Additionally, we can upscale existing models to create larger, more powerful models. 
This can be achieved by mixing the weights of existing models or by adding new layers to them. 
One of the more popular methods for scaling up models recently is the use of Mixture of Experts (MoE) methods. 
These methods allow for the scaling of models to very large sizes while maintaining a manageable inference cost.

<figure markdown="span">
![alt text](images/model_upscaling.png){ width="950px"}
</figure>

### Formal Definition and Taxonomies of Deep Model Fusion

In this section, we provide a formal definition of deep model fusion and introduce several taxonomies to categorize different fusion methods.
We define deep model fusion as the process of combining multiple deep neural networks to create a unified model that leverages the knowledge and capabilities of the individual models.
We taxonomize these fusion methods based on their underlying principles and mechanisms, providing a structured framework for understanding and comparing different fusion techniques.
We categorize deep model fusion methods into three main types: **Model Ensemble**, **Model Merging**, and **Model Mixing**.

The initial diagram presented below provides a visual representation of the Model Ensemble technique. 
This method involves the training of several independent models, each generating its own set of predictions. 
These individual predictions are then aggregated to produce a final, more accurate prediction.
The Model Ensemble technique is frequently employed to enhance both the performance and reliability of models. 
It achieves this by leveraging the collective intelligence of multiple models, thereby reducing the likelihood of errors that could arise from a single model's predictions.
However, it's important to note that this technique does come with its own set of challenges. 
The necessity to train and maintain multiple models can lead to increased computational costs. 
This is due to the additional resources required for the training process, as well as the storage needed for each model. 
Therefore, while the Model Ensemble technique can lead to improved accuracy, it's essential to consider the potential trade-off in terms of computational expense.

<figure markdown="span">
![alt text](images/model_ensemble.png){ width="930px" }
</figure>

Moving on, the second diagram represents Model Merging.
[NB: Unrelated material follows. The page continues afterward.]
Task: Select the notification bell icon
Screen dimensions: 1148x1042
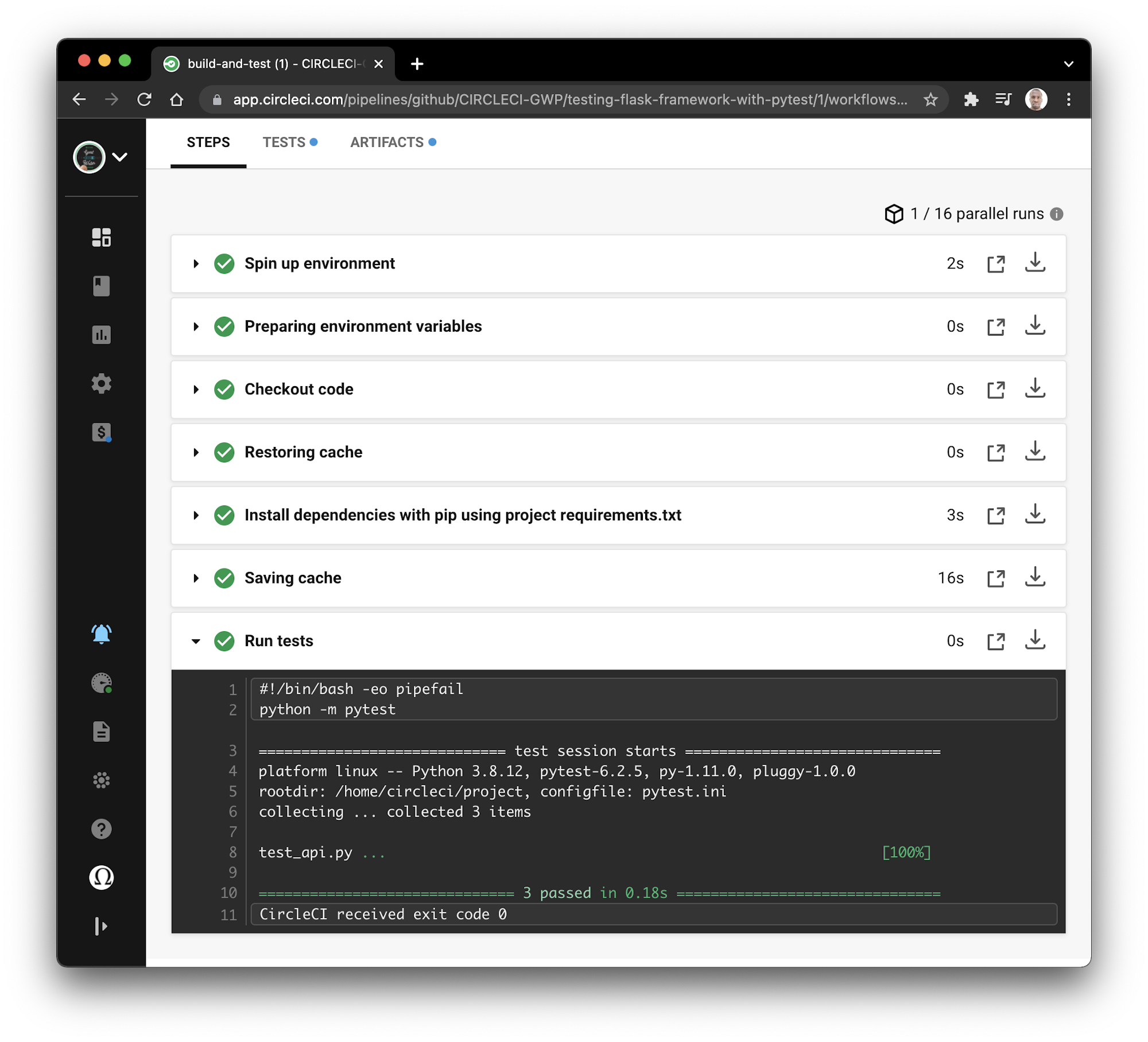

This technique involves combining multiple models into a single model of the same architecture.
By merging these models, we can create a more robust and comprehensive model that leverages the strengths of its constituent models. 
This can lead to improved performance and generalization, especially in scenarios where the individual models excel in different areas.

<figure markdown="span">
![alt text](images/model_merging.png){ width="850px" }
</figure>

Lastly, the third diagram depicts Model Mixing, a technique where the weights of multiple models are combined to form a new model. 
The new model typically has a different architecture from the original models, such as a larger size or more complex structure.

<figure markdown="span">
![alt text](images/model_mixing.png){ width="900px" }
</figure>